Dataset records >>
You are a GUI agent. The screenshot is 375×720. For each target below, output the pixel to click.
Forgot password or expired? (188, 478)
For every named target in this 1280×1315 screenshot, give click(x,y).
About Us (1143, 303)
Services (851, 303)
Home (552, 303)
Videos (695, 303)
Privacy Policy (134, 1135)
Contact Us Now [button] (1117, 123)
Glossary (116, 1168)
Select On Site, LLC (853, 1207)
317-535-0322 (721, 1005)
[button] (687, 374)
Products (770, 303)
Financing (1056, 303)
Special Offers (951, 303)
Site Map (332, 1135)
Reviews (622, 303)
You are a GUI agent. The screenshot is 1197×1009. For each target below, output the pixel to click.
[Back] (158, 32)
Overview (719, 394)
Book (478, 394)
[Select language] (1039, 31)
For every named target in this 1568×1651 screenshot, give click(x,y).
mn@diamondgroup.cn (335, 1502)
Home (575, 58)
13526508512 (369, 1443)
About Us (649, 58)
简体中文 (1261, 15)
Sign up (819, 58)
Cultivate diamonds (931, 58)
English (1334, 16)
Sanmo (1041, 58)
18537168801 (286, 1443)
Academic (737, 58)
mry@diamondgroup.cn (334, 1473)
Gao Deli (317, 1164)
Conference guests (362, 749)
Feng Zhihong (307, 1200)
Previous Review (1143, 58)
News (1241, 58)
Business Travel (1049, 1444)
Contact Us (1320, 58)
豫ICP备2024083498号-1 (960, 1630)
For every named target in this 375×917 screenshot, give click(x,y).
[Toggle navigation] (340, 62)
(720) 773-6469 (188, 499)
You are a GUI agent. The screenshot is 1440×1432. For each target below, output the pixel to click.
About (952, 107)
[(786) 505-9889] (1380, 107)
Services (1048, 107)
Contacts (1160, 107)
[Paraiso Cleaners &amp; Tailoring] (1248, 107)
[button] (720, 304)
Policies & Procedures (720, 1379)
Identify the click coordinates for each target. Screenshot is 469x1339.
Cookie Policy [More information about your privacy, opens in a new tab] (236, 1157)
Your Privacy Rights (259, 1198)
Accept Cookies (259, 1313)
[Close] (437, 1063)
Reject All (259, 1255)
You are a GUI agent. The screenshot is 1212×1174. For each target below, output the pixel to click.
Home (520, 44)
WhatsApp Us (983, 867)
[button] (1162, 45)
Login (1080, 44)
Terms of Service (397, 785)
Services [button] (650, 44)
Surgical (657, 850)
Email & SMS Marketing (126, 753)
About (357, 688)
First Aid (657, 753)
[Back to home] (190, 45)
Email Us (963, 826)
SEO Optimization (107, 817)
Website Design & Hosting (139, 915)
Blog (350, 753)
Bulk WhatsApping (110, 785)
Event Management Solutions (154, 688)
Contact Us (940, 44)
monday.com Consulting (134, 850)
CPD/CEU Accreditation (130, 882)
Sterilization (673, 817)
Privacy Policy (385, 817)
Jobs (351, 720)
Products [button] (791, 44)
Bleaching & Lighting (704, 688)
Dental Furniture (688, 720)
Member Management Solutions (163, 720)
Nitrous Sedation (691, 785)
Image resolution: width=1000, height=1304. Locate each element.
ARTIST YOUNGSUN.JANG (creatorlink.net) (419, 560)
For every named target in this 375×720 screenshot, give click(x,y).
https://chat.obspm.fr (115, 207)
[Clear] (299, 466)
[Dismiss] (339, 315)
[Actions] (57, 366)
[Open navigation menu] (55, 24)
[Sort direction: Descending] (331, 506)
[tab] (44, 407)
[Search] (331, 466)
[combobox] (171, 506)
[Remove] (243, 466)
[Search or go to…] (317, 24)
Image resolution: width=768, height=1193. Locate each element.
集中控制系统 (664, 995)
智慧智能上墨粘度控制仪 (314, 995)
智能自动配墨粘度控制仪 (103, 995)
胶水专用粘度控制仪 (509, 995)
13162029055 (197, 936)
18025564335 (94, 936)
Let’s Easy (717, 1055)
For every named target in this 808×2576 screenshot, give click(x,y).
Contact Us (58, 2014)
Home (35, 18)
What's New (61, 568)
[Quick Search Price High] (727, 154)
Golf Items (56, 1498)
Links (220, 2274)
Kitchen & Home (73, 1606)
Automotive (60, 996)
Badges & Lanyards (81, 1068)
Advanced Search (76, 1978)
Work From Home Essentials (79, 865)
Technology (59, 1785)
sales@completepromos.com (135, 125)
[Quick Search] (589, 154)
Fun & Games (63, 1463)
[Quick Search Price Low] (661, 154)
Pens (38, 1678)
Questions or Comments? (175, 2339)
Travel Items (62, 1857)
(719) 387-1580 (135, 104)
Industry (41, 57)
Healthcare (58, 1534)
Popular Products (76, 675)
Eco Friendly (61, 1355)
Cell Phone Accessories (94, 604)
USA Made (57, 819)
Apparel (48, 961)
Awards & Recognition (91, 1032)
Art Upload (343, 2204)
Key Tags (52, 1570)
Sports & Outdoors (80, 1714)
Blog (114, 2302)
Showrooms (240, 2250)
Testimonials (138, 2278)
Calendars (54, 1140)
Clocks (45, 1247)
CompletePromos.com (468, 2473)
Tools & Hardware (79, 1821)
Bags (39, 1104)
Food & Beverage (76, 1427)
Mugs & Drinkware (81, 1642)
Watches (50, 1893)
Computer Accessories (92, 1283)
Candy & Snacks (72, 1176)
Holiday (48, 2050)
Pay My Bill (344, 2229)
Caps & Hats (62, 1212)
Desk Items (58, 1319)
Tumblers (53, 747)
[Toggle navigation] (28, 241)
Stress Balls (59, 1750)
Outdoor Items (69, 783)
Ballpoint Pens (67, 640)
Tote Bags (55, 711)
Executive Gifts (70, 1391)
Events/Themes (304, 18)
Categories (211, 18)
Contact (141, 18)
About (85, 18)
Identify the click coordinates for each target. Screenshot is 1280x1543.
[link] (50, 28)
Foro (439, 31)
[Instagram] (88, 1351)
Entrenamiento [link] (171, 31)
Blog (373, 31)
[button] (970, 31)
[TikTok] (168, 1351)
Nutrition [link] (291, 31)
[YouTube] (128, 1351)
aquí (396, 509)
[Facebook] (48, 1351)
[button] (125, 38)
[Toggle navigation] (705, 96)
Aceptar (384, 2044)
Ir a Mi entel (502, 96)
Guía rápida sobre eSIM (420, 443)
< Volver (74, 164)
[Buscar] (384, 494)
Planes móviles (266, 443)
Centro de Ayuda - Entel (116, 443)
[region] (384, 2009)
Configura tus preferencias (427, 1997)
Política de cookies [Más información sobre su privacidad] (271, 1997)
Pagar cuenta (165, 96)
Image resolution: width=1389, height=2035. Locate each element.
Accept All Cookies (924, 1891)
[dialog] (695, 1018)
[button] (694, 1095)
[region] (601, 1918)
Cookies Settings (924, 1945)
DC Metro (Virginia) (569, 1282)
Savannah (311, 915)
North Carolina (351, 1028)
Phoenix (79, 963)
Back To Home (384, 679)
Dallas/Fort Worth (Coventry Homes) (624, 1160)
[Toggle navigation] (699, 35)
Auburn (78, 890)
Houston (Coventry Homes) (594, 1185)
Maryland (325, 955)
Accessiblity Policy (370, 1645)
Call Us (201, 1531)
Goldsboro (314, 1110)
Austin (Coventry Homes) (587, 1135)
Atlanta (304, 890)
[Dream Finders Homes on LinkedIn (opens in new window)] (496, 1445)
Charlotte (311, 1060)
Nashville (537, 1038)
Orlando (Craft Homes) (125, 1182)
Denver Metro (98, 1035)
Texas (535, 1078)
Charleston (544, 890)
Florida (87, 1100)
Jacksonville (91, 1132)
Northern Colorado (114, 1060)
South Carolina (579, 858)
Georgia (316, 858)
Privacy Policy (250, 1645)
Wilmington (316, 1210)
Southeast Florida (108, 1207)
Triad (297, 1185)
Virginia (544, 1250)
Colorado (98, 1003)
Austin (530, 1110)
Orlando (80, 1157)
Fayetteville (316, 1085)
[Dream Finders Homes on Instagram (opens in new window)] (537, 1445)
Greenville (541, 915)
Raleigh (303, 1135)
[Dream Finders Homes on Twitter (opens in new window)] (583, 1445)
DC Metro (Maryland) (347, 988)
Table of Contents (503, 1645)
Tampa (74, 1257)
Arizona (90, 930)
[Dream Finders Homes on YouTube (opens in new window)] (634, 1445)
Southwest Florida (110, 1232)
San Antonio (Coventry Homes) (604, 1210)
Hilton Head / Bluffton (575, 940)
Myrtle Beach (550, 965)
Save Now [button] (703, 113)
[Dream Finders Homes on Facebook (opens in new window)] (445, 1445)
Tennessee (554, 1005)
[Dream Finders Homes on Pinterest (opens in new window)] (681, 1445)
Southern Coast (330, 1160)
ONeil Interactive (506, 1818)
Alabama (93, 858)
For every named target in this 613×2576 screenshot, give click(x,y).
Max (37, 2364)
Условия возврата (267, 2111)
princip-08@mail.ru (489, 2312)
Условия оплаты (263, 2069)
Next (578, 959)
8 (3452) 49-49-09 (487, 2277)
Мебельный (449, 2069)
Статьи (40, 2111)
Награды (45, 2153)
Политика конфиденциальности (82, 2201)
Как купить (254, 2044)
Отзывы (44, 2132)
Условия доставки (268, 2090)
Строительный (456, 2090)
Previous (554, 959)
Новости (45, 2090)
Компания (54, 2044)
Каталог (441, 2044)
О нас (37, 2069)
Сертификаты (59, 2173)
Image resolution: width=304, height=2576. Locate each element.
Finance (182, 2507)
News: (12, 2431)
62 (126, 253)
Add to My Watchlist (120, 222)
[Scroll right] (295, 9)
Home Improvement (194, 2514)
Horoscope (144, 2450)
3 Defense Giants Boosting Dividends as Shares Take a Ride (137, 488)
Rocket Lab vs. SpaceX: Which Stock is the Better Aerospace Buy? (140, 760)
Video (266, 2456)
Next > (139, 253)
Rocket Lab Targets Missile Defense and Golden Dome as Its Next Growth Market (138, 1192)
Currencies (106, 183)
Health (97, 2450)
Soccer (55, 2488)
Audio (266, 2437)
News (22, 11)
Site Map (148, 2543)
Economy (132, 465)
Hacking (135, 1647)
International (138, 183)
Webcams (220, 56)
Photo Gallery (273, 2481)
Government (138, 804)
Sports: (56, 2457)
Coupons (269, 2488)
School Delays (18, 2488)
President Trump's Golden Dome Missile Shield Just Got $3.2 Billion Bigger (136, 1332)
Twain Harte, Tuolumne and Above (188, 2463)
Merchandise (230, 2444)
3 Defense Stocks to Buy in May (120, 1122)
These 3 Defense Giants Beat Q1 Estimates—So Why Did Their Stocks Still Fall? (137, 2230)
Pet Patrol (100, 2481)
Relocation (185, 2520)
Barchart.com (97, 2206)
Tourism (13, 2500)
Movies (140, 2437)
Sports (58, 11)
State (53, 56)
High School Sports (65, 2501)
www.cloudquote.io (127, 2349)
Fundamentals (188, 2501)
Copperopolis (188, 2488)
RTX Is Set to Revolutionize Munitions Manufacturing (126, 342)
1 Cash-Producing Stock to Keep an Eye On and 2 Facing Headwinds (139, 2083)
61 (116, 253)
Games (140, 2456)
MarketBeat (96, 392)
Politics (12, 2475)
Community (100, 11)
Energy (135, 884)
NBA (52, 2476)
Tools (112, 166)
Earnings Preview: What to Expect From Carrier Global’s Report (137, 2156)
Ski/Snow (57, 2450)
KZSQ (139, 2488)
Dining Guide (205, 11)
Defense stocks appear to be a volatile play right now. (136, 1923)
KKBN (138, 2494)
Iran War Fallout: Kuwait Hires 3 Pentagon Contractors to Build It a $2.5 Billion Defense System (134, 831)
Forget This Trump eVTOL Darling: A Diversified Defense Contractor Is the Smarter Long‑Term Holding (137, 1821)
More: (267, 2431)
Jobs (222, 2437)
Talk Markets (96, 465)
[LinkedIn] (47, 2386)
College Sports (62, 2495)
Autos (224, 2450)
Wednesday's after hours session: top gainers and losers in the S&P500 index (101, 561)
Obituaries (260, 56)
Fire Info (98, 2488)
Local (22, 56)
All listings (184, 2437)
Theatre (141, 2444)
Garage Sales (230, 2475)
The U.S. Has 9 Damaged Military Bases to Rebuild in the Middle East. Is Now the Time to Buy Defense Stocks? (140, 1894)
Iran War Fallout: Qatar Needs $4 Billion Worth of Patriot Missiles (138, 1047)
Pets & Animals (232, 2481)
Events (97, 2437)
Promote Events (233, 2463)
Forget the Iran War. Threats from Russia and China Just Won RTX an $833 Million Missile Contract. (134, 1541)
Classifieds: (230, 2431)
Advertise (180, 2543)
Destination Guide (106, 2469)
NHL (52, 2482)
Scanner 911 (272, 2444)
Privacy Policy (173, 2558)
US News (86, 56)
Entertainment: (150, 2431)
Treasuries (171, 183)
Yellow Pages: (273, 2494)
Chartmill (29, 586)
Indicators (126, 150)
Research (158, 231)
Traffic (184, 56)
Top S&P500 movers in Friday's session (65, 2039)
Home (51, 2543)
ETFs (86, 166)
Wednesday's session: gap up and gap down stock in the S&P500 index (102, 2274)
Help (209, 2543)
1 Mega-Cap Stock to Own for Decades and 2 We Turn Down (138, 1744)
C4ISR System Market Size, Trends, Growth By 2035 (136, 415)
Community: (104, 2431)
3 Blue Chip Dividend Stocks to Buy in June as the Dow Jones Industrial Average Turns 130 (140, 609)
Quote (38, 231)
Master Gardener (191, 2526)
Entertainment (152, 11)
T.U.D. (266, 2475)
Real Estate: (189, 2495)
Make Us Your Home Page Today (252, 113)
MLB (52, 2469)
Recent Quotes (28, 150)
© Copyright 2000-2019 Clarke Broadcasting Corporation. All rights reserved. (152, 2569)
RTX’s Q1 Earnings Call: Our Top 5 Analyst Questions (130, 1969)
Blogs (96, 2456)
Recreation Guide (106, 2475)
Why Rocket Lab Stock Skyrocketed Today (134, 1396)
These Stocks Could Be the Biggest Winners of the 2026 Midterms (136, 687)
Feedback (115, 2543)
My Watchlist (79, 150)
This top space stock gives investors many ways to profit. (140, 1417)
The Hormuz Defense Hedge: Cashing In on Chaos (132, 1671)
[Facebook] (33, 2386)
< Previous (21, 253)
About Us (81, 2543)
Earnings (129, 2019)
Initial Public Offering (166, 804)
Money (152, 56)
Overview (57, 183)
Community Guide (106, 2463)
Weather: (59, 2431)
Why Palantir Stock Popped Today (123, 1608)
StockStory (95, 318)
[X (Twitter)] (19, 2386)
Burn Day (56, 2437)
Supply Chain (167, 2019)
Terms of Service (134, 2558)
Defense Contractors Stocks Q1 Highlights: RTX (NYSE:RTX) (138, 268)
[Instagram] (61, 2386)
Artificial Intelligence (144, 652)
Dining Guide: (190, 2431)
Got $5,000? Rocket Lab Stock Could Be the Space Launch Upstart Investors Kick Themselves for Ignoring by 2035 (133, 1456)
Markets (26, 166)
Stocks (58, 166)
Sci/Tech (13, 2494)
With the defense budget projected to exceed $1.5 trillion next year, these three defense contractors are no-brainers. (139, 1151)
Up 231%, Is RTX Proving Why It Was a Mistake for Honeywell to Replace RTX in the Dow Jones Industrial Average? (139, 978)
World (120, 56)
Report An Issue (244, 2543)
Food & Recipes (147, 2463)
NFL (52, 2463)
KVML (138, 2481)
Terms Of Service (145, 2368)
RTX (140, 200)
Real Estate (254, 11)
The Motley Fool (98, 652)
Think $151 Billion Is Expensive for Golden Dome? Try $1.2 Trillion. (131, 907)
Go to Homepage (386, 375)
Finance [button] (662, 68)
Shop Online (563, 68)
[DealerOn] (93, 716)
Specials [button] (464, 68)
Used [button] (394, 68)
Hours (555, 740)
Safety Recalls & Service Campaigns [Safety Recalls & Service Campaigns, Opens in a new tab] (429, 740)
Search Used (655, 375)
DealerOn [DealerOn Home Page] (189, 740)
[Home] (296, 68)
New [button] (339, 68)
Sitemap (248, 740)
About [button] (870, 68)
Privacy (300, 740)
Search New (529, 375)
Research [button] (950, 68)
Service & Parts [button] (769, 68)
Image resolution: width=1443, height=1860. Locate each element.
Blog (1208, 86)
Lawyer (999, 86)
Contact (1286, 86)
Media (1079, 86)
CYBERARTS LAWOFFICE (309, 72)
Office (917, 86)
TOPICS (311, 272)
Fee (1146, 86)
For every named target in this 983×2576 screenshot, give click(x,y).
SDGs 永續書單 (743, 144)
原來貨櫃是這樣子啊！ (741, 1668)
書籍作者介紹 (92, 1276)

Set problem >>
Reproduce verbatim the lines from the start of the entries up to and including the line containing "Book (478, 394)". Output only those lines.

Completed task >>
You are a GUI agent. The screenshot is 375×720. For each target below, output the pixel to click.
Forgot password or expired? (188, 478)
For every named target in this 1280×1315 screenshot, give click(x,y).
About Us (1143, 303)
Services (851, 303)
Home (552, 303)
Videos (695, 303)
Privacy Policy (134, 1135)
Contact Us Now [button] (1117, 123)
Glossary (116, 1168)
Select On Site, LLC (853, 1207)
317-535-0322 (721, 1005)
[button] (687, 374)
Products (770, 303)
Financing (1056, 303)
Special Offers (951, 303)
Site Map (332, 1135)
Reviews (622, 303)
You are a GUI agent. The screenshot is 1197×1009. For each target below, output the pixel to click.
[Back] (158, 32)
Overview (719, 394)
Book (478, 394)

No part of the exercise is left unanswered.